Here is a small dummy example:

# Setup
modelA = nn.Linear(1, 1)
modelB = nn.Linear(1, 1)

sdA = modelA.state_dict()
sdB = modelB.state_dict()

# Average all parameters
for key in sdA:
    sdB[key] = (sdB[key] + sdA[key]) / 2.

# Recreate model and load averaged state_dict (or use modelA/B)
model = nn.Linear(1, 1)

Thanks that works. Thank you so much

Hello @ptrblck,

Is there a proper way of parallelizing the loop over the keys of the state_dict ?

Thanks in advance

I guess Python might provide some multiprocessing utilities for this use case. However, how often are you using this code snippet, as it seems it’s the bottleneck you would like to optimize?

1 Like

@ptrblck Slightly off-topic: Is there any solid evidence that averaging the weights of different runs has any benefits?

In principle, both runs may converge two very different minima w.r.t. the the loss. It’s not obvious to my, why averaging the weights would be a good idea. Admittedly, this might depend what “trained exactly the same way” means, but even a different order of batches might effect this, wouldn’t it?


I use this averaging after each optimizer step, I agree that using multiprocessing utilities from python can be a good idea, however in general this kind of utilities creates jobs pool on the cpu, then execute them, and I am not sure if this the best possible way of doing it. I am wondering if there is a possibility to create the jobs pool on the gpu directly.

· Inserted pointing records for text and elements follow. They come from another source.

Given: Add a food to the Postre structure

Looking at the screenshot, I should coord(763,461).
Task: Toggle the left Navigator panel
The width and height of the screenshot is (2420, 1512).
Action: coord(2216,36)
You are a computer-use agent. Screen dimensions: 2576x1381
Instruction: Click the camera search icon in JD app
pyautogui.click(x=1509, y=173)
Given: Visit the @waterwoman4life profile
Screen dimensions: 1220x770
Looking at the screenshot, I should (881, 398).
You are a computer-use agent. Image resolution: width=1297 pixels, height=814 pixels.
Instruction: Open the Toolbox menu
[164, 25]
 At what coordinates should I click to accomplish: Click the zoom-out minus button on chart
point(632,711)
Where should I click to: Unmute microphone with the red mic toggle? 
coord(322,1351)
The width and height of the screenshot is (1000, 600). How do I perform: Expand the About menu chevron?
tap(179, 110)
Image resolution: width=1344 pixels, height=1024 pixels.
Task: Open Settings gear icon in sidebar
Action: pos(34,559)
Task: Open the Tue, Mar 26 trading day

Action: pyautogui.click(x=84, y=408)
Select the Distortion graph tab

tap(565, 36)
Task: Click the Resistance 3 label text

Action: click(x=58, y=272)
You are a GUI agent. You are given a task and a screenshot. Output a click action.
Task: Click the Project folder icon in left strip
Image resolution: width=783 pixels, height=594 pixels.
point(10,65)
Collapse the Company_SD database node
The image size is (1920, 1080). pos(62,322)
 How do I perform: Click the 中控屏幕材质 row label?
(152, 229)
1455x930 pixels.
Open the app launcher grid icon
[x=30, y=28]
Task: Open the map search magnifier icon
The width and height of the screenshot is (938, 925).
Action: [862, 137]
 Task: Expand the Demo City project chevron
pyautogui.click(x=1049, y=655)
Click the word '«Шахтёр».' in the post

I believe that it won’t make any significant difference, but I am not sure about it.

At some point I’ve looked into Stochastic Weight Averaging, which claims that a simple averaging of multiple checkpoints leads to a better generalization.
If I’m not mistaken, there is also an SWA package for PyTorch, which applies this strategy during your training.
That being said, I don’t know if these experiments still hold true for other models than the one mentioned in the paper.
Generally, I would assume that this method would only work, if all training checkpoints are close to the global minimum, which seems to be the case if you use the checkpoints from a single run (if I remember the paper correctly).

@omarfoq I think this operation might benefit from the current ongoing port of apex' multi_tensor_apply in this PR.
You could have a look at the code changes and check, if you could reuse it.
However, as mentioned before, I would profile the code beforehand and make sure that a speedup would be visible in your case.


@ptrblck thanks, good points. Yes, when the weights come from the same run at different checkpoints, I can see that this might be beneficial.